» **読解用本文**
最凶のモンスター

 ちょっと実家に帰る用事があって、物置に残してあった昔のTRPGの資料とかをつらつら眺めていてふと思ったこと。
 「TRPGにおいて最も恐ろしいモンスター」とは何だろう?

 そんなもん「クトゥルフの呼び声」のアザトースに決まってるじゃないか、という人もいるかもしれない。あるいはD&Dのプラチナドラゴン=バハムートや死んでも死んでも復活するフェニックス、ソードワールドのエルダードラゴンやノーライフキング、あるいはアリアンロッドの“白の”ケテルを挙げる人もいるかもしれない。

 でも、私が知る限り最凶最悪のモンスターとは、ビヨンド・ローズ・トゥ・ロードに登場する「フウル・ラ・ルラ」というモンスターである。

「不死の娘」フウル・ラ・ルラ

 その名も「不死の娘」こと「フウル・ラ・ルラ」とはビヨンド・ローズ・トゥ・ロードに登場する魔族の一体だ。このゲームにおける「魔族」とは、人間を遥かに超える魔力を持つ強力な種族(ほとんどが人間とは敵対関係にある)を指す。魔族の中には「骨の商人」グドルのように、人間社会に浸透し政治的な影響を及ぼしている存在もいる。それを考えると、フウル・ラ・ルラはそこまで大きな影響力を持った魔族ではない。だが、もし敵として登場した場合、プレイヤーに与えるインパクトの大きさはグドルの比ではない。


 フウル・ラ・ルラは不定形の魔族である。本体は黒い霧のような姿であるらしいが、PCの前にその姿で現れることはない。フウル・ラ・ルラはPCを含む人間の前に現れる時は、必ず変身して現れる。
 そう、この恐るべき魔族は「健気な戦災孤児の少女」や「主人に虐げられる不遇な使用人の少女」など、相手の庇護欲を誘う存在に変身するのだ。そして、ターゲットを虎視眈々と狙うのである。標的を定めて接触を図ると、今度は付きまとう。どんなに邪険にしても、辛く当たっても必死についてきて、かいがいしく身の回りの世話を焼いたり、側にいられるようにいじましく努力したりする。

» **記録データ**

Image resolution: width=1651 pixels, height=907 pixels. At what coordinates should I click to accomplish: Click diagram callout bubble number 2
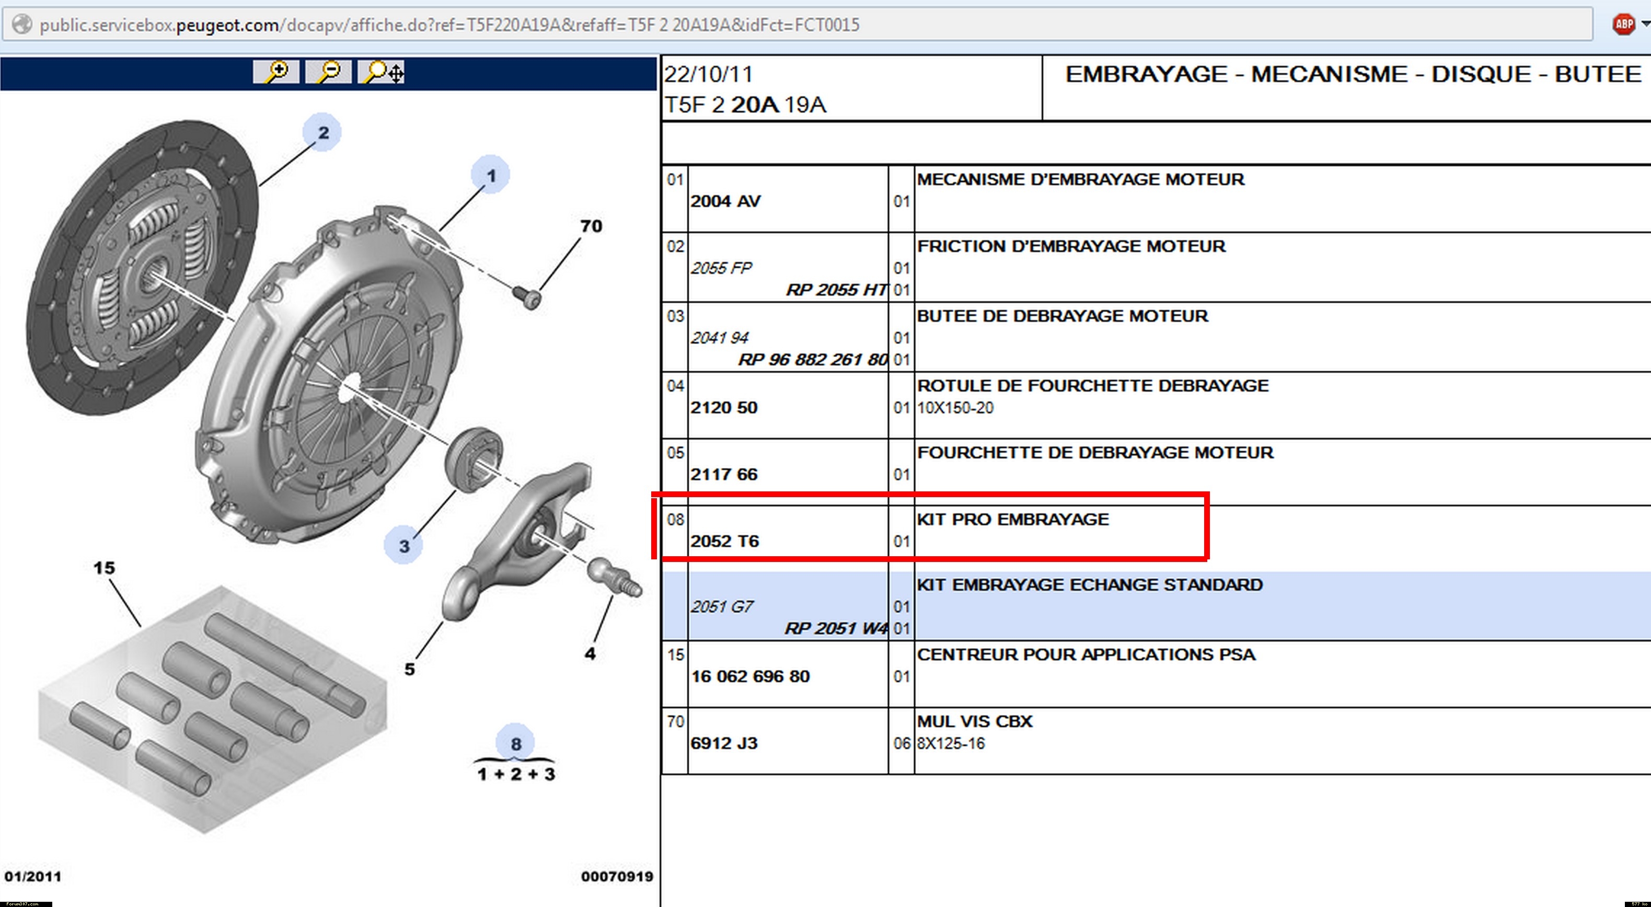point(322,133)
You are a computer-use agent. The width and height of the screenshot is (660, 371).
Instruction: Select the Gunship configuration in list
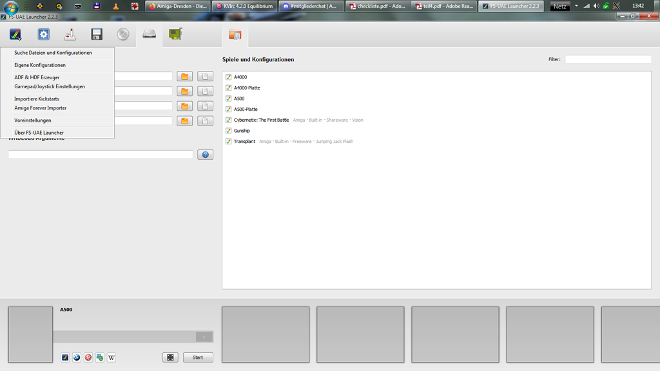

» **課題**
TRPGの最凶モンスターを論じた本文を、最後の文の後から書き継いでください。

» **演習解答**
 そして、標的がちょっとでもフウル・ラ・ルラに心を許すと、その隙間から精神を侵食する。といっても、血を吸ったり直接害のある行動をとるわけではなくただ一緒に生活しているだけなので、他人が見ても違和感を覚えることはないだろう(ラミアやサキュバスなど精神にとりつくタイプのモンスターとはそこが違う)。ただ、PCの場合、フウル・ラ・ルラと一緒にいる時間に比例して、精神力を減算していく(これはGMのみが手元に記録し、プレイヤーに開示されることはなく、ゲーム中の判定も「最後の瞬間」まで減算前のもので行う)。
 減算した精神力がゼロになった瞬間、つまり標的が心底フウル・ラ・ルラに「依存しきった」瞬間に、フウル・ラ・ルラは「不慮な事故」や「不幸な病気」などの形をとって仮初めの死体を残し、姿を消す。哀れな標的がPCだった場合、その精神力はこの時点で初めてプレイヤーにも分かる形でゼロに減らされ、またPCであるかそうであるかを問わず、標的は廃人と化す。フウル・ラ・ルラの本体は犠牲者の精神力を吸い取って黒い霧の姿に戻り、次の犠牲者を探す……という按配である。


 厄介なのは、フウル・ラ・ルラは幻惑の呪文などを使っているわけでもなければ、標的を殺傷しようという悪意もない、ということだ。ビヨンド・ローズ・トゥ・ロードの世界の魔法体系は複雑なのだが、仮に悪意を看破する呪文などのようなものを使用しても、恐らくまったく反応しない(変身状態にあるフウル・ラ・ルラにとって標的への好意は嘘ではないからだ)。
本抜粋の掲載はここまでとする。